*WHAT THIS TASK INVOLVES:* Convert every line of the listing below into a numbered list, leaving out any blank lines.

━━━━━ DATASET ROWS

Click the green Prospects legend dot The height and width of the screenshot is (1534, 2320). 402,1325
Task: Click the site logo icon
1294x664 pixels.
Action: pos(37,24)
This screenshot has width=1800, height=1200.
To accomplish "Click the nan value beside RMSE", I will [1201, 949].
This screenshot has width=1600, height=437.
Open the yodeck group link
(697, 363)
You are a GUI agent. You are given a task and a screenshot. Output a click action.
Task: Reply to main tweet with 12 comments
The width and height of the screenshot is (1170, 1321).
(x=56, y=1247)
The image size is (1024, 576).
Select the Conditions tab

━━━━━━━━━━

*THE COMPLETED TASK:*
1. Click the green Prospects legend dot The height and width of the screenshot is (1534, 2320). 402,1325
2. Task: Click the site logo icon
3. 1294x664 pixels.
4. Action: pos(37,24)
5. This screenshot has width=1800, height=1200.
6. To accomplish "Click the nan value beside RMSE", I will [1201, 949].
7. This screenshot has width=1600, height=437.
8. Open the yodeck group link
9. (697, 363)
10. You are a GUI agent. You are given a task and a screenshot. Output a click action.
11. Task: Reply to main tweet with 12 comments
12. The width and height of the screenshot is (1170, 1321).
13. (x=56, y=1247)
14. The image size is (1024, 576).
15. Select the Conditions tab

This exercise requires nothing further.